The nascent recovery in emerging markets (EMs) has been thrown into question by Trump’s election. While the concerns warrant attention, we still see compelling reasons to invest in developing economies.
After 10 strong months, investor sentiment toward EMs has soured. Since the US election, rising US interest rates and a strengthening dollar have threatened to hurt EM countries and companies. Trump’s promises of protectionist policies have alarmed countries from Mexico to China. And from Brexit to the recent Italian referendum, there are growing signs around the world that populist trends are threatening to reverse globalization, which has benefited the developing world for decades.
But let’s put some perspective on the risks. The shifting geopolitical order may dilute the power of US trends over the developing world. Favorable domestic economic trends in EM countries could offset potential damage from US policies. And opportunities can still be found in EM companies that are relatively immune to the uncertainty emanating from the US.

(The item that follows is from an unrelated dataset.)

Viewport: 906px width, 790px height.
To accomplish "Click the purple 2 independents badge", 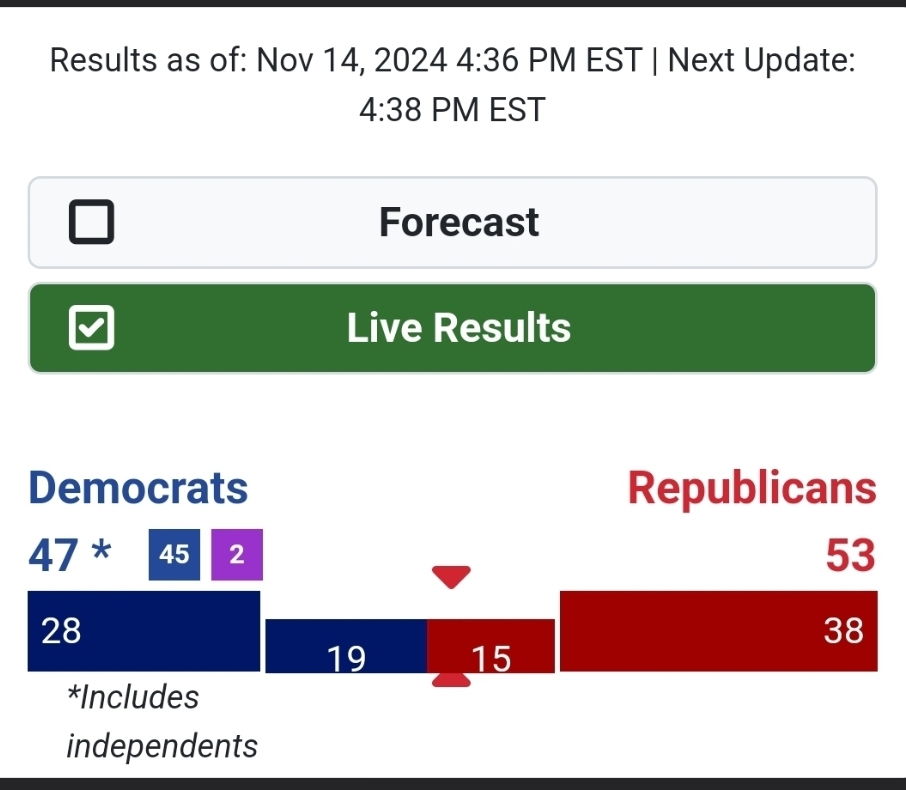I will pos(237,555).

What can past market crashes teach us about the current one?
New Geopolitical Order?
The geopolitical order is shifting towards emerging powers. China’s regional influence in Asia has risen. Russia’s resurgent influence in Ukraine, Hungary, Bulgaria and several former Soviet republics in Central Asia has defied sanctions from the West.

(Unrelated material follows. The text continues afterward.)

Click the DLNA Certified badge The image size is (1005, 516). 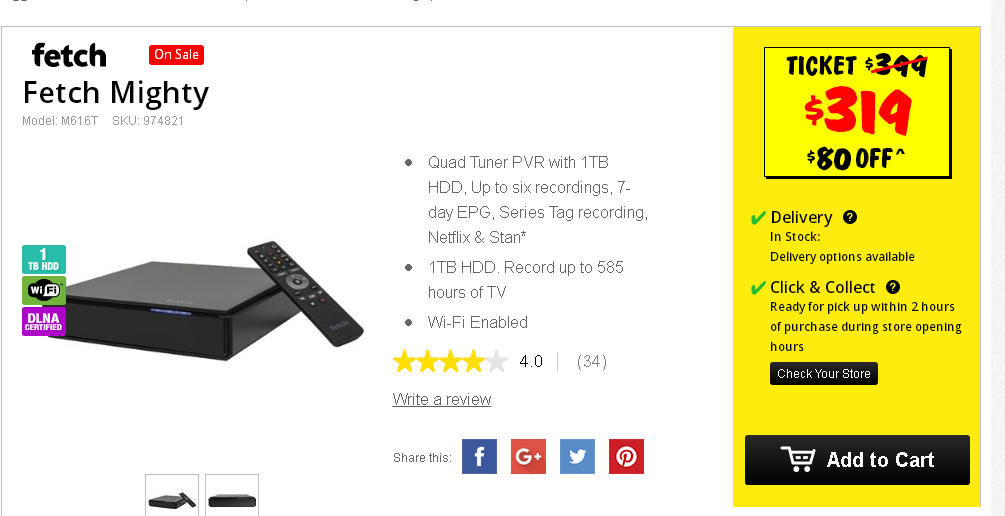[x=44, y=321]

The International Monetary Fund (IMF) and the World Bank are no longer the sole source of emergency financing for emerging countries. Global institutions are less effective in resolving regional conflicts. In short, emerging countries are becoming less reliant on external sources to generate growth and provide emergency support.
Asserting Economic Independence
Developing countries are also asserting their economic independence. Improving economic growth in many developing economies is driven by domestic trends—not by the US. For example, Russia and Brazil are shifting from recession toward recovery. Accelerating growth in more EM economies can help offset the impact of China’s deceleration, in our view.

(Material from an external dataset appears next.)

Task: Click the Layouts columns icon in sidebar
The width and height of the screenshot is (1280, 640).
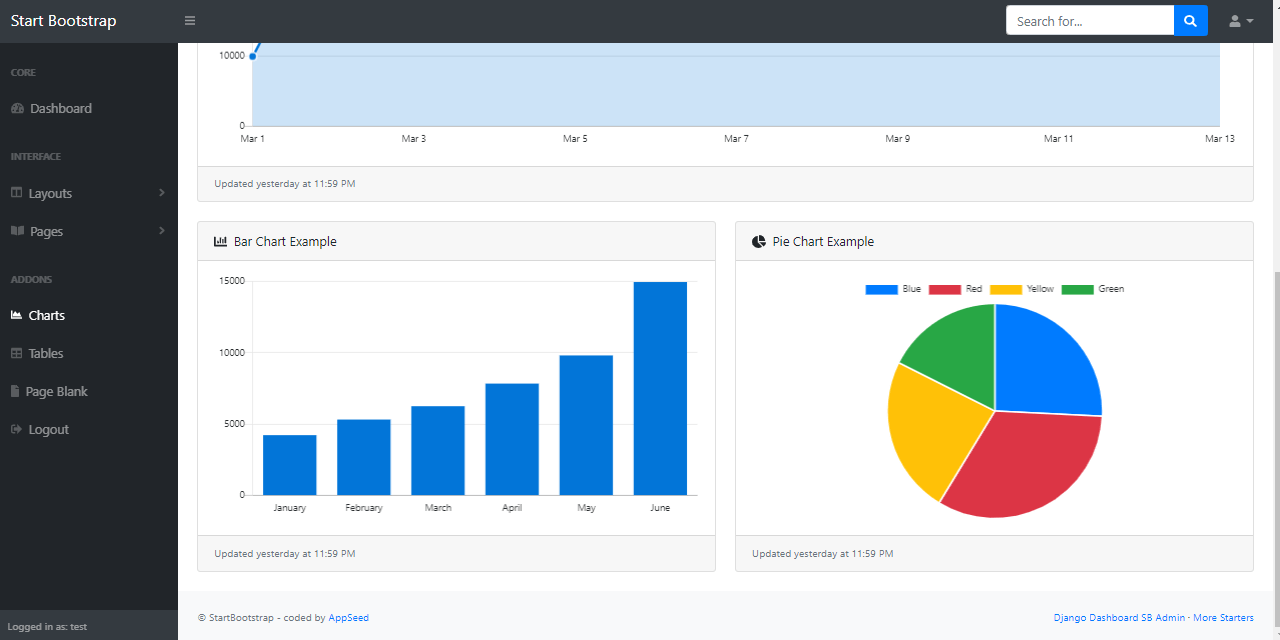Action: pyautogui.click(x=17, y=193)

Inflation has largely been tamed across the developing world in countries such as Brazil. Poor performers such as Venezuela are the exception. And real interest rates are low enough to be a stimulating factor across many developing countries.
External balances have adjusted significantly. As a result, EM economies are generally less reliant on foreign capital—and therefore less vulnerable to rising interest rates in developed markets (DMs).
Concerns about a stronger dollar may be overdone. For many export-oriented EM companies, a weaker local currency versus the dollar should support profitability, as their products and services become more competitive abroad.
Where Are the Opportunities?
After distilling the macroeconomic risks, investors can discover diverse opportunities. For example, equity investors can focus on high-growth companies that are positioned to profit from domestically driven growth drivers. Some of the most profitable and compelling secular growth technology companies in the world today are in China, where companies command an ever-growing share of spending by the rapidly growing middle class.
Companies with attractively valued stocks also deserve attention, after years of neglect by global investors. Today these include industrial commodities companies in Russia that benefit from low costs of production and are well positioned for both a domestic and a global recovery. Korean financial institutions also look extremely attractively valued in the face of asset-quality improvements and steeper yield curves.
Applying a valuation lens to companies with quality and stability can also be rewarding. Examples include consumer-staples companies in emerging countries with strong brands that command loyalty from an aspiring middle class.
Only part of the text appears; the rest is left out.